L’idéologie en acte est celle des pédagogues ministériels hostiles aux disciplines, corps de connaissances scientifiquement constitués, que l’on peut certes critiquer et dépasser – mais une fois qu’on les maîtrise, ce qui n’est pas nécessaire si les jeunes doivent devenir « employables » et jetables par le capital. Le fait de faire fluctuer les horaires et d’amputer une partie de ceux-ci pour des activités autres relève de cette idéologie et permet en outre de faire des économies. C’est ainsi que les horaires de langues diminuent sensiblement; les disciplines physico-chimique, biologiques et technologiques sont purement et simplement amalgamées en classes de 6e; arts plastiques et musiques sont groupés; les langues anciennes, latin et grec n’ont plus d’existence propre en dehors de l’EPI « Langues et cultures de l’Antiquité » que certains collèges pourront choisir d’offrir, d’autres non. Il est particulièrement lamentable de voir des énarques et universitaires « de gauche » pétitionner contre la défense du latin et de l’allemand qui serait de « l’élitisme conservateur ». 

Les sections d’enseignement général professionnel adapté destinées aux élèves les plus en difficulté sont elles aussi menacées, ce qui ira de pair avec la transformation de collèges entiers en collèges pré-professionnels pour prolétaires, avec l’EPI « découverte du monde économique et professionnel » et les dispositifs de « découverte de l’entreprise ».
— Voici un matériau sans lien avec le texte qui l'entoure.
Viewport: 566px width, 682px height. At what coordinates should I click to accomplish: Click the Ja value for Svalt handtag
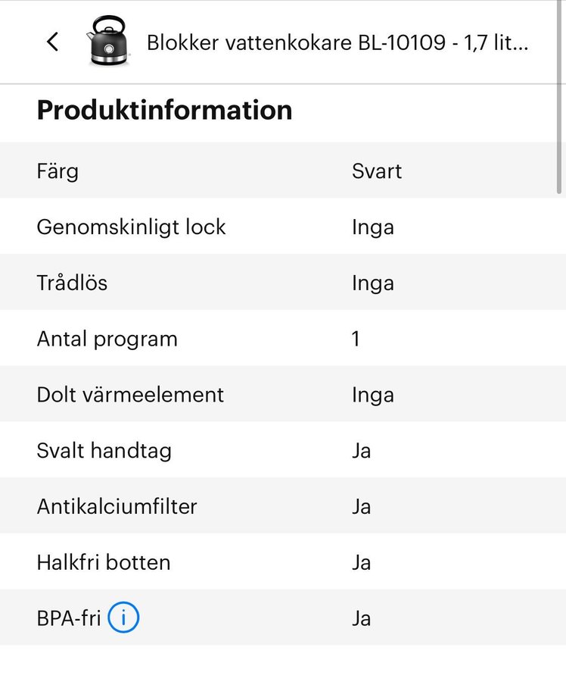(361, 451)
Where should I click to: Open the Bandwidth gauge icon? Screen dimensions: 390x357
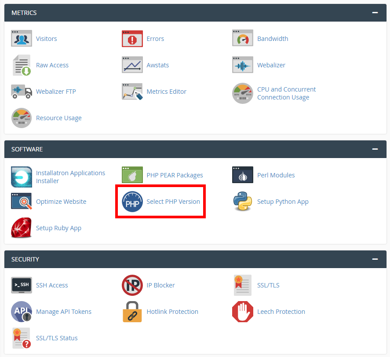243,39
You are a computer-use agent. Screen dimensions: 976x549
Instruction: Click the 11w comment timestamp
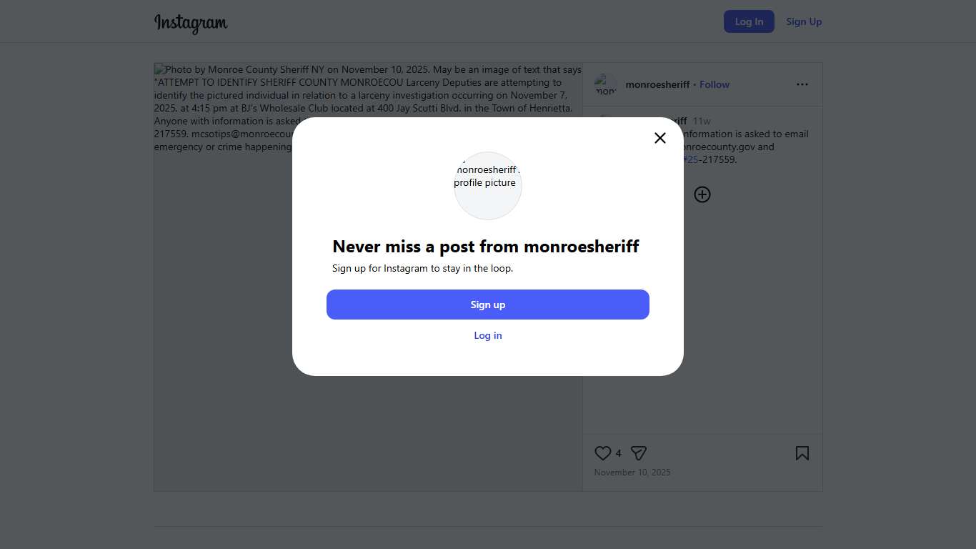tap(702, 121)
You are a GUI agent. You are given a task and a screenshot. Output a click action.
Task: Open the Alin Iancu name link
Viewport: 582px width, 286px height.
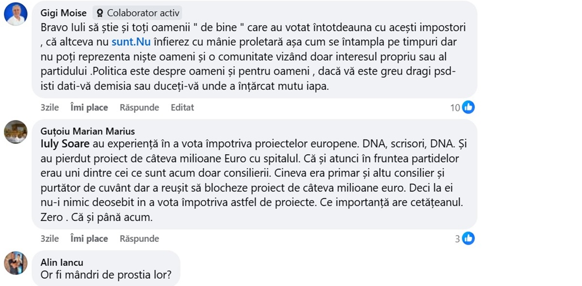[x=62, y=262]
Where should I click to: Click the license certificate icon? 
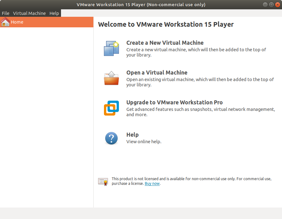(x=103, y=181)
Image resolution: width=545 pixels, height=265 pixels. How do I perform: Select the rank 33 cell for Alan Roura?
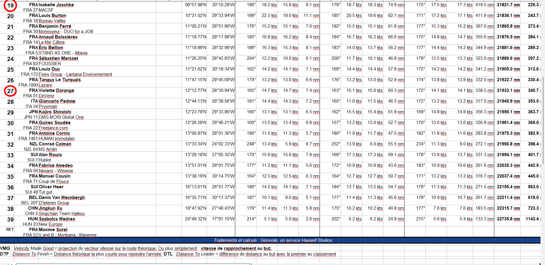point(10,155)
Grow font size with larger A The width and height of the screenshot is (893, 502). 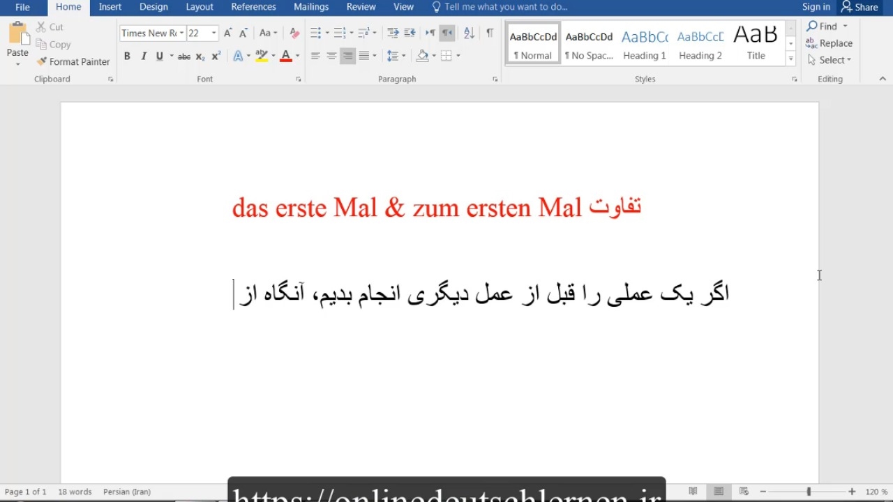click(x=227, y=33)
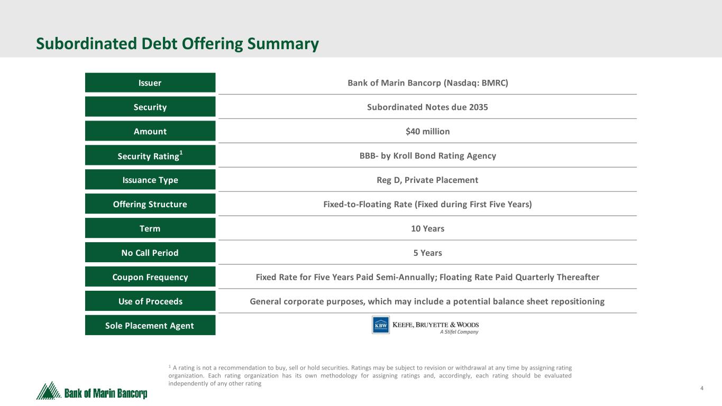Select the Security label box

click(x=150, y=107)
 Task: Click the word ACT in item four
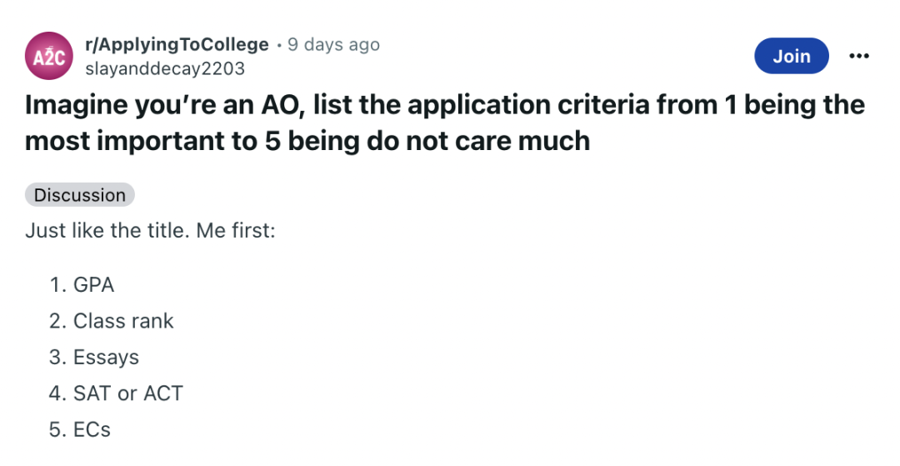coord(163,393)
Comme les professeurs sont encore recrutés par des concours portant sur les disciplines, l’attaque contre elles vise à court terme leur statut de fonctionnaire, se combinant avec la territorialisation de l’école pour détruire une conquête sociale historique appelée l’école publique.

 

 

Appel au retrait
de la réforme

 

Depuis plusieurs semaines monte dans les établissements une mobilisation par en bas, à l’initiative des personnels eux-mêmes, s’adressant aux parents et aux élu·e·s locaux. Les professeurs sentent que c’est la réforme de trop et que si on la bloque on remettra en cause tout le processus des contre-réformes néolibérales. Les mi­li­tant·e·s et instances syndicales ont imposé la rupture des négociations et l’appel au retrait de la réforme par le principal syndicat du secteur, le SNES-FSU (Syndicat national des enseignants du second degré). Avec FO, la CGT, Solidaires et un petit syndicat corporatif droitier, le SNALC (Syndicat national des lycées et collèges), on a l’écrasante majorité des syndicats de l’enseignement secondaire.
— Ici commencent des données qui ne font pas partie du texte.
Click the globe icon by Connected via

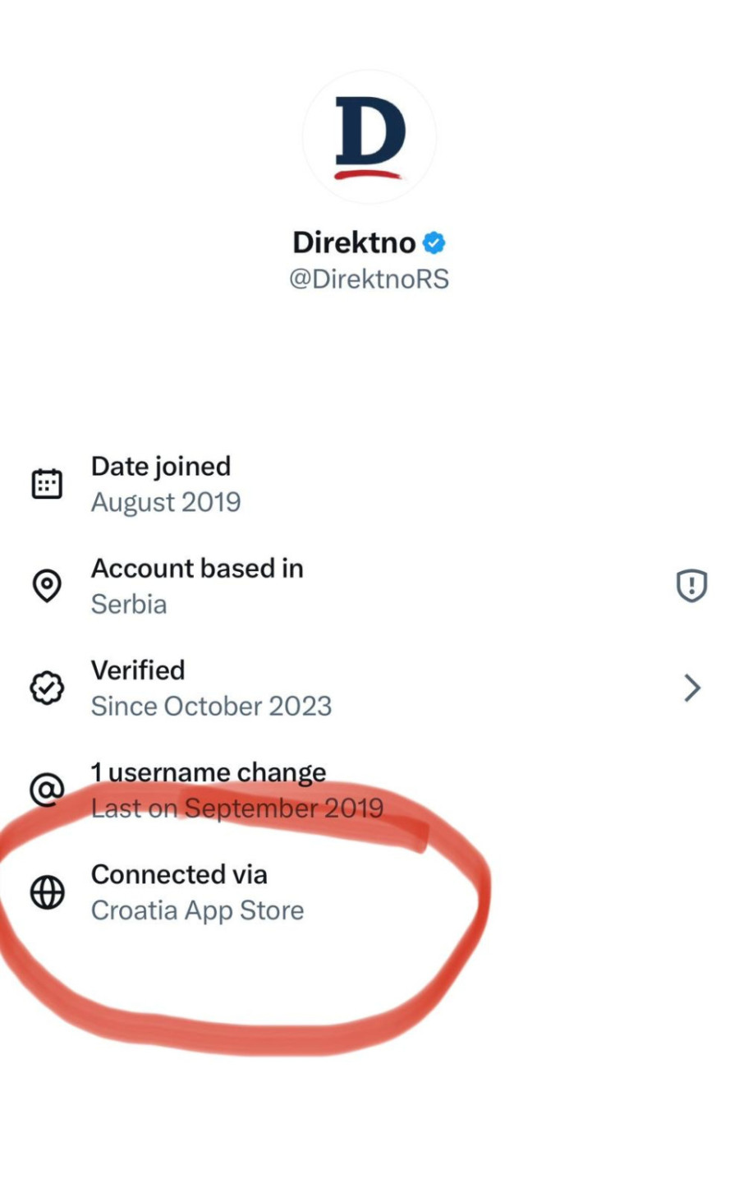47,892
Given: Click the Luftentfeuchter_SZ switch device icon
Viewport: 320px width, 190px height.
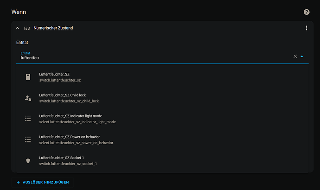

Le chiffre officiel des grévistes du 19 mai (27,5 %) est déjà important mais il est truqué car il ne concerne que les enseignants prenant leur service à 8 h du matin. Même vrai, il traduirait une vague montante : depuis l’échec du mouvement pour les retraites en 2010, il n’y avait pratiquement plus de grévistes dans des mouvements nationaux, et le désespoir engendré par la politique de Hollande a aggravé cela. 
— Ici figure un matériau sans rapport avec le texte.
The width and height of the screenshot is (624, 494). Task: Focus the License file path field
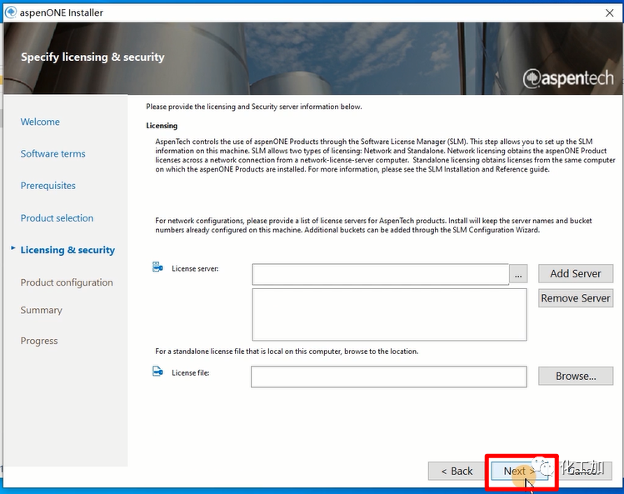(x=388, y=377)
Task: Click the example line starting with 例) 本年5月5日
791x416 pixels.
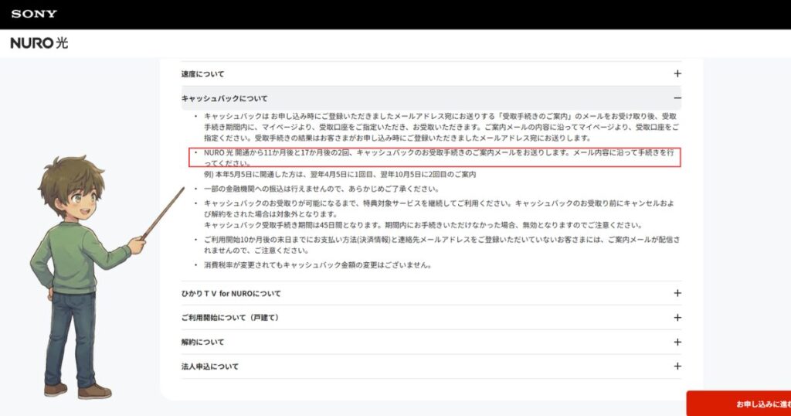Action: (x=340, y=175)
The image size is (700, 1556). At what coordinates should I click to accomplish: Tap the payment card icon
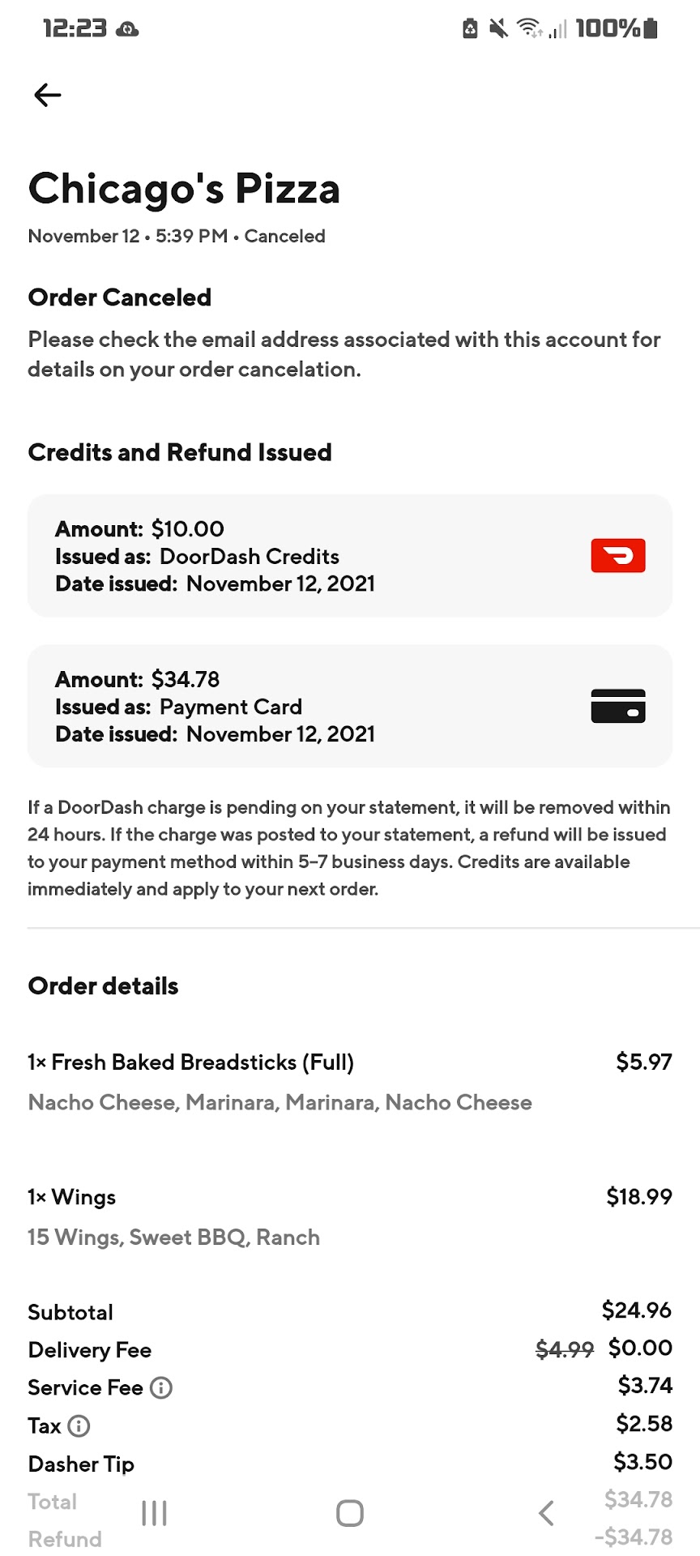tap(617, 706)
La veille, les chefs de la motion B du PS dite des « frondeurs », Christian Paul et Benoît Hamon ont fait savoir qu’ils soutenaient vent debout la ministre contre les « élitistes conservateurs », en vérité contre les personnels du service public. Ainsi finit de se cristalliser la cassure, la coupure entre le monde enseignant et la gauche officielle. Le processus de mobilisation autonome est engagé, ne va pas s’arrêter de sitôt, et va au delà des en­seignant·e·s car leur réflexe naturel est d’élargir information et mobilisation : on ne peut encore prédire les rythmes – la mise en application est annoncée pour septembre 2016 – mais on peut assurer que le soutenir et s’appuyer sur lui sera une donnée incontournable pour construire une perspective politique alternative.